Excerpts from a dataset
§
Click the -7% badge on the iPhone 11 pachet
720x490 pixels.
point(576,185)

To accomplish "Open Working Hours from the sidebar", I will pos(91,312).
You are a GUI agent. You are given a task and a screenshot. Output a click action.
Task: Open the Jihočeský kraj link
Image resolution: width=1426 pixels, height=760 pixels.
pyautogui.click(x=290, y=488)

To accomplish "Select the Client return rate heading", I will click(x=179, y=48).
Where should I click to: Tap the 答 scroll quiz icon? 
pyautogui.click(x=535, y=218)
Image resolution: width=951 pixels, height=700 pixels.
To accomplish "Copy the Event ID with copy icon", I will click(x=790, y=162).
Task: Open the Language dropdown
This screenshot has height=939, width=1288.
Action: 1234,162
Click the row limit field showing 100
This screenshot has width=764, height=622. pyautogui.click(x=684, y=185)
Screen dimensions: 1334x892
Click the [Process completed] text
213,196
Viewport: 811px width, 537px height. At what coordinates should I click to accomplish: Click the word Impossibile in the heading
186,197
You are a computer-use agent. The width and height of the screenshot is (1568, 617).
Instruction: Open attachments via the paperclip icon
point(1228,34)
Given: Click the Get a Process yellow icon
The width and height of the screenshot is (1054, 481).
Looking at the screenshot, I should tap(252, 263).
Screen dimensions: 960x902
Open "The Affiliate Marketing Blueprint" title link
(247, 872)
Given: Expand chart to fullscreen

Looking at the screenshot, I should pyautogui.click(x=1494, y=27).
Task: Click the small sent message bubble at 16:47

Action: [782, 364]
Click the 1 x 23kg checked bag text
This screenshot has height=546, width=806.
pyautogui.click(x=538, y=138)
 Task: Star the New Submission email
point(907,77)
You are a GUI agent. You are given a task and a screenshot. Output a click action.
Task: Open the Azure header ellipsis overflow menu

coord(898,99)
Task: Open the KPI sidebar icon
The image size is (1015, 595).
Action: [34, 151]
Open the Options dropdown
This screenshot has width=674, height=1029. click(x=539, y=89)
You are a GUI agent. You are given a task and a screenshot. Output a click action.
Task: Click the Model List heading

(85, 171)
§
• **What to produce**:
Would you please reproduce all of the lines above exactly?

• **Solution to this task**:
Click the -7% badge on the iPhone 11 pachet
720x490 pixels.
point(576,185)

To accomplish "Open Working Hours from the sidebar", I will pos(91,312).
You are a GUI agent. You are given a task and a screenshot. Output a click action.
Task: Open the Jihočeský kraj link
Image resolution: width=1426 pixels, height=760 pixels.
pyautogui.click(x=290, y=488)

To accomplish "Select the Client return rate heading", I will click(x=179, y=48).
Where should I click to: Tap the 答 scroll quiz icon? 
pyautogui.click(x=535, y=218)
Image resolution: width=951 pixels, height=700 pixels.
To accomplish "Copy the Event ID with copy icon", I will click(x=790, y=162).
Task: Open the Language dropdown
This screenshot has height=939, width=1288.
Action: 1234,162
Click the row limit field showing 100
This screenshot has width=764, height=622. pyautogui.click(x=684, y=185)
Screen dimensions: 1334x892
Click the [Process completed] text
213,196
Viewport: 811px width, 537px height. At what coordinates should I click to accomplish: Click the word Impossibile in the heading
186,197
You are a computer-use agent. The width and height of the screenshot is (1568, 617).
Instruction: Open attachments via the paperclip icon
point(1228,34)
Given: Click the Get a Process yellow icon
The width and height of the screenshot is (1054, 481).
Looking at the screenshot, I should tap(252, 263).
Screen dimensions: 960x902
Open "The Affiliate Marketing Blueprint" title link
(247, 872)
Given: Expand chart to fullscreen

Looking at the screenshot, I should pyautogui.click(x=1494, y=27).
Task: Click the small sent message bubble at 16:47

Action: [782, 364]
Click the 1 x 23kg checked bag text
This screenshot has height=546, width=806.
pyautogui.click(x=538, y=138)
 Task: Star the New Submission email
point(907,77)
You are a GUI agent. You are given a task and a screenshot. Output a click action.
Task: Open the Azure header ellipsis overflow menu

coord(898,99)
Task: Open the KPI sidebar icon
The image size is (1015, 595).
Action: [34, 151]
Open the Options dropdown
This screenshot has width=674, height=1029. click(x=539, y=89)
You are a GUI agent. You are given a task and a screenshot. Output a click action.
Task: Click the Model List heading

(85, 171)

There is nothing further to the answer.